Record-setting ultra-massive black hole found at heart of galaxy cluster

The central galaxy of the Abell 85 cluster, known as Holm15A (visible at centre), features an extended core harbouring a black hole with 40 billion times the mass of the Sun. Image: Matthias Kluge/USM/MPE

A monster black hole with 40 billion times the mass of the Sun – a new record – has been identified at the heart of a heavy-weight galaxy anchoring the Abell 85 galactic cluster some 700 million light years from Earth.

“There are only a few dozen direct mass measurements of supermassive black holes, and never before has it been attempted at such a distance,” said Jens Thomas, a researcher at the Max Planck Institute for Extraterrestrial Physics and the University Observatory Munich. “But we already had some idea of the size of the black bole in this particular galaxy, so we tried it.”

The black hole in question resides in the central galaxy of Abell 85, a cluster made up of more than 500 discernible galaxies. The one hosting the ultra-massive black hole has a visible mass of about two trillion suns and a diffuse central region almost the size of the Large Magellanic Cloud – a clue that an enormous black hole might be present.

Using the MUSE instrument on the European Southern Observatory’s Very Large Telescope, along with data from the USM Wendelstein observatory of the Ludwig-Maximilians University, researchers came up with a mass estimate based on direct measurements of stellar velocities in the galaxy’s core.

The data indicated the presence of a black hole with a mass of 40 billion suns.

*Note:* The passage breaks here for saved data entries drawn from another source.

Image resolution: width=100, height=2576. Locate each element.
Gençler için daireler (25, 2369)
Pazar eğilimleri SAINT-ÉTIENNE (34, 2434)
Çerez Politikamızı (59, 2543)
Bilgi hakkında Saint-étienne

“This is several times larger than expected from indirect measurements, such as the stellar mass or the velocity dispersion of the galaxy,” said Roberto Saglia, a senior scientist MPE and lecturer at the LMU.

The galaxy’s central regions exhibit a very low, very diffuse surface brightness, indicating most of the stars that once resided there have been expelled. That fits in with the commonly held view that the cores of such massive elliptical galaxies form through a process known as “core souring,” the result of gravitational interactions between the supermassive black holes of two merging galaxies.

“The newest generation of computer simulations of galaxy mergers gave us predictions that do indeed match the observed properties rather well,” said Jens Thomas, who helped develop the models used in the study. “These simulations include interactions between stars and a black hole binary, but the crucial ingredient is two elliptical galaxies that already have depleted cores.

“This means that the shape of the light profile and the trajectories of the stars contain valuable archaeological information about the specific circumstances of core formation in this galaxy as well as other very massive galaxies.”